Eye For Film >> Movies >> Whiskey Tango Foxtrot (2016) Film Review
Whiskey Tango Foxtrot
Reviewed by: Angus Wolfe Murray
Kim Baker (Tina Fey) is a reporter on the domestic desk of an American TV station. She has a good job, a decent boyfriend (so she thinks) and a nagging ambition. It's too easy; it's too squeezy. Where's the excitement?
Next stop Kabul as a war correspondent. She hasn't a clue. She's not only inexperienced, ignorant of local customs, but naive as well. The only other woman amongst the news pack is Tanya Vanderpoel (Margot Robbie), a statuesque blonde who swears like a trooper and treats sex as a commodity you can barter for.
Forget about All The President's Men. Journalism is a cynical business.
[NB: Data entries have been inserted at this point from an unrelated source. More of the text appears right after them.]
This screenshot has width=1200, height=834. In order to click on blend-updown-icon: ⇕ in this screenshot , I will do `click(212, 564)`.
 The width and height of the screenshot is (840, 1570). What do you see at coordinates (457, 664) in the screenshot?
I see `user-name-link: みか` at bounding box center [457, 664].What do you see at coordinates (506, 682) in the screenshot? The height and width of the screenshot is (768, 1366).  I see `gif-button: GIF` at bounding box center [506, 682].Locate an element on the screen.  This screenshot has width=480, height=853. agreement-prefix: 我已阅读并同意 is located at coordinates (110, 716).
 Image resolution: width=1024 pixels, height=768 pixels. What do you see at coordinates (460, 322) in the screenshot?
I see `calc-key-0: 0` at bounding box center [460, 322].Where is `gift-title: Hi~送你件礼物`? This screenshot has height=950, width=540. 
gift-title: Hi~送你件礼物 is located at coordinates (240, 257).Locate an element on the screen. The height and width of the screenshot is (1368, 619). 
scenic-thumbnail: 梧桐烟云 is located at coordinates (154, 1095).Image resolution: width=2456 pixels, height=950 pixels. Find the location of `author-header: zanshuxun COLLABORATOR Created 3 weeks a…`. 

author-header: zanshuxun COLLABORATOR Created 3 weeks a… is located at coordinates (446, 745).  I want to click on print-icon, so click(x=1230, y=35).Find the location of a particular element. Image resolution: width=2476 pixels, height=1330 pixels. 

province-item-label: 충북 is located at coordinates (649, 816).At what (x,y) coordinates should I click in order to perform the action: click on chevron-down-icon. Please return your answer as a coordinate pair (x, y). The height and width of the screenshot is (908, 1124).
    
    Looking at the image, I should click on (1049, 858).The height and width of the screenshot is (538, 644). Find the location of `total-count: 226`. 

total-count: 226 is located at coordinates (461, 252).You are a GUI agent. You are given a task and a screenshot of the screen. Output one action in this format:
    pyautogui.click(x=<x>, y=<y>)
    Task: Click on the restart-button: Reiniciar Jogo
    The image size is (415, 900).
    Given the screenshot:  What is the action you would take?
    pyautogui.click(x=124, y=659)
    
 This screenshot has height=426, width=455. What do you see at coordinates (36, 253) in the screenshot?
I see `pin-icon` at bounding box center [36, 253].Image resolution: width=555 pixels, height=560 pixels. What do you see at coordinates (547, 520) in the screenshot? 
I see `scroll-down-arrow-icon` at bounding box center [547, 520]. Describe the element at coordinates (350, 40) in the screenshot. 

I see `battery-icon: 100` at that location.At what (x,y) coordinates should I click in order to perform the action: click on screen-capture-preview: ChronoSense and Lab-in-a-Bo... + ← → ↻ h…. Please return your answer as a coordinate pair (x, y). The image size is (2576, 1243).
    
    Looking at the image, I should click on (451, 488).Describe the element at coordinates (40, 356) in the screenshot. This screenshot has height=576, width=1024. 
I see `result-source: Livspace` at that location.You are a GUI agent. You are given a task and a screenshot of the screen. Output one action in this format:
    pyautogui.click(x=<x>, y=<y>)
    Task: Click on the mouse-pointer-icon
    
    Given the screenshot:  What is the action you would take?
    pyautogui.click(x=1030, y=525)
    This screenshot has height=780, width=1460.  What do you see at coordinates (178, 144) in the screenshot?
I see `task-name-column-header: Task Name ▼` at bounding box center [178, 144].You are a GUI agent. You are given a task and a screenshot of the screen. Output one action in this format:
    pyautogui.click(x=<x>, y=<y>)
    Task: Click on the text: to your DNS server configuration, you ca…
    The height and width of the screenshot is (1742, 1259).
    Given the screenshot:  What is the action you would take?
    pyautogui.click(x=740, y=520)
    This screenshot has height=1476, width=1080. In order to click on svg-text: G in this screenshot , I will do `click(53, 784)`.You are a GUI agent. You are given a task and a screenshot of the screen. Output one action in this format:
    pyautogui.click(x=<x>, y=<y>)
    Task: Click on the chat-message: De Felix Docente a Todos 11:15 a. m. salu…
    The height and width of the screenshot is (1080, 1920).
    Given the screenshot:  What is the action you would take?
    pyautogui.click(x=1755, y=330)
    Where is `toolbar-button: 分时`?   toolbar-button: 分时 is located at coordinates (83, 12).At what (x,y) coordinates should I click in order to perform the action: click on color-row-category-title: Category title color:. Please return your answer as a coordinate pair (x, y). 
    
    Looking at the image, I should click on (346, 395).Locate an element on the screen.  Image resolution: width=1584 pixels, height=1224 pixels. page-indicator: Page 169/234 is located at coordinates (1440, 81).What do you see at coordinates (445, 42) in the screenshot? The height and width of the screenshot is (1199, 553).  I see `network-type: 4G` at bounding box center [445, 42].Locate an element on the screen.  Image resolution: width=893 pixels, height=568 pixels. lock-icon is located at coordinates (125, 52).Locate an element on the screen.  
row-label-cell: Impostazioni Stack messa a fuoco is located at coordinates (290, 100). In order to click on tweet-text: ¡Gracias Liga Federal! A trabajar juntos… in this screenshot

The scenes of the press corps partying with lashings of cocaine and whisky in a Muslim country might be excused as letting off steam after a harrowing trip to the frontline except there is no frontline only the Taliban with its harsh religious laws and a corrupt government that allows ministers to flout every rule in the book. And then there are the farmers in the country who think foreign soldiers of any colour or creed are Russians.
These kind of films are by nature gritty. But that's not enough because there has to be a storyline and this one is disconnected. After three years, Baker toughens up. She has a fling-of-sorts with an alcoholic photographer (Martin Freeman with a gawdawful Glaswegian accent. Note to producers: why not hire one of Scotland's homegrown actors?) and feels frustrated when her stuff is being ignored because Afghanistan has gone off the boil.
Fey is known as a comedienne (Saturday Night Live, 30 Rock). This is a straight role which could have been played by Jodie Foster, or Sandra Bullock, or anyone. She doesn't raise her game above the club average although seems more relaxed with the funny lines - yes, they do exist if you wait.
Somewhere hearts bleed for the victims of a cruel civil war. Not here. The film exposes the haphazard working practices of TV journalism in dangerous places and shows a nation in crisis against a backdrop of dramatic locations and urban squalor.
How long were the Americans in Afghanistan? Baker's experience only emphasises the futility, the stupidity and the filthy conditions.